Für die StUB wurden vor kurzem neue Fahrgast-Prognosen veröffentlicht, die sehr viel günstiger ausfallen als die ersten. Und im Frühjahr haben sich insgesamt 14 Bürgermeister von Gemeinden östlich von Erlangen – im Landkreis Erlangen-Höchstadt, aber auch im Forchheimer Land – zusammengetan, um für einen StUB-Ast nach Osten zu kämpfen.

Weiter arbeiten müssen der Landkreis und seine Gemeinden an der Integration der Flüchtlinge, die auf Dauer hierbleiben. Dies ist in einem Landkreis der teuren Grundstücke und der knappen Wohnungen vor allem eine Frage des Wohnraums.

Was hat sich zum Guten gewendet?

Zum Guten gewendet hat sich der öffentliche Personennahverkehr (ÖPNV) eigentlich schon vor Jahren, als der Kreistag unter Vorsitz von Eberhard Irlinger beschloss, das Busnetz in ERH gravierend auszubauen und die Bus-Taktzeiten deutlich zu verkürzen.
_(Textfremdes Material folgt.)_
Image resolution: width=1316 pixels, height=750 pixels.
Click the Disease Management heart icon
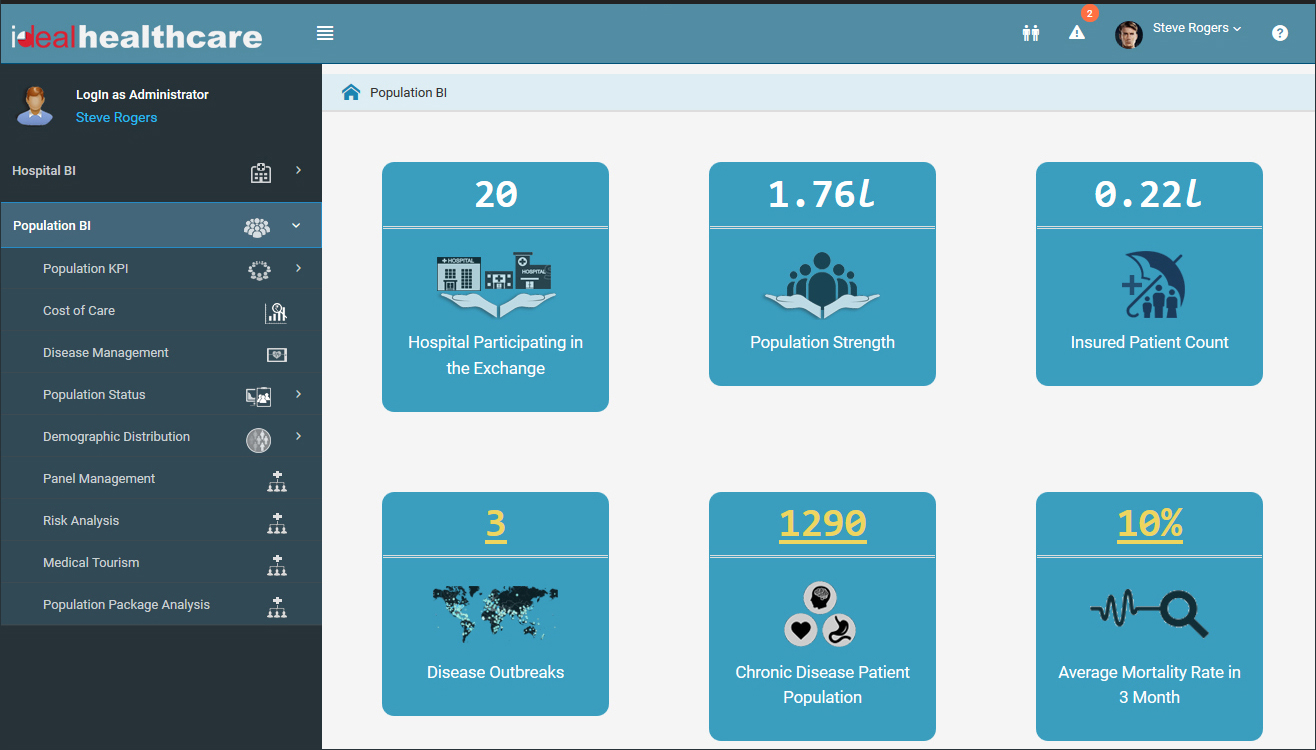tap(277, 355)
Jetzt sind die alten Verträge ausgelaufen und Landrat Alexander Tritthart (CSU) setzt das Werk als Chefsache um. Höchstadt bekam nicht nur eine Schnellbus-Verbindung via Autobahn nach Erlangen, sondern auch einen Zehn-Minuten-Takt auf der Normalstrecke. Auch Eckental darf sich über einen Schnellbus nach Erlangen freuen. Herzogenaurach ist mit einer zusätzlichen Linie noch besser angebunden. Es folgen noch die Linienbündel im oberen Aurachtal und die um Höchstadt.

Welche Veranstaltung bleibt besonders in Erinnerung?
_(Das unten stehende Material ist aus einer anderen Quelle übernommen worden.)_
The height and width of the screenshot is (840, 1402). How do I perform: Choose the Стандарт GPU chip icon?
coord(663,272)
Ein historischer Tag für den Landkreis war der 7. Juli. An diesem Freitag wurde das neue Landratsamt eingeweiht. Ein Publikumsmagnet war Baiersdorf am 1. August. Die Stadt war Etappenziel der BR-Radltour. Zum Konzert an diesem Abend kamen etwa 13.000 Menschen.

Welches Thema wurde von der Kommunalpolitik vernachlässigt?

Das Problem ist erkannt und wird auch bearbeitet, doch schnell geht es nicht gerade: Mietwohnungsbau würde den größten Mangel dieser attraktiven Region lindern. Praktisch jede Gemeinde hat dafür auch schon Konzepte erörtert und Grundstücke gesucht. Doch über Trägerschaften wird immer noch diskutiert. Die GeWo Land, eine kommunale Wohnungsbaugesellschaft von Landgemeinden, hat Geburtshilfe von der GeWo Erlangen, doch nicht den erhofften Zulauf durch die Gemeinden. Hauptfurcht einiger Land-Kommunen: Die Erlanger GeWo könnte sich ins Belegungsrecht einmischen und mit den ländlichen Wohnungen nicht die ländliche Not lindern, sondern die städtische.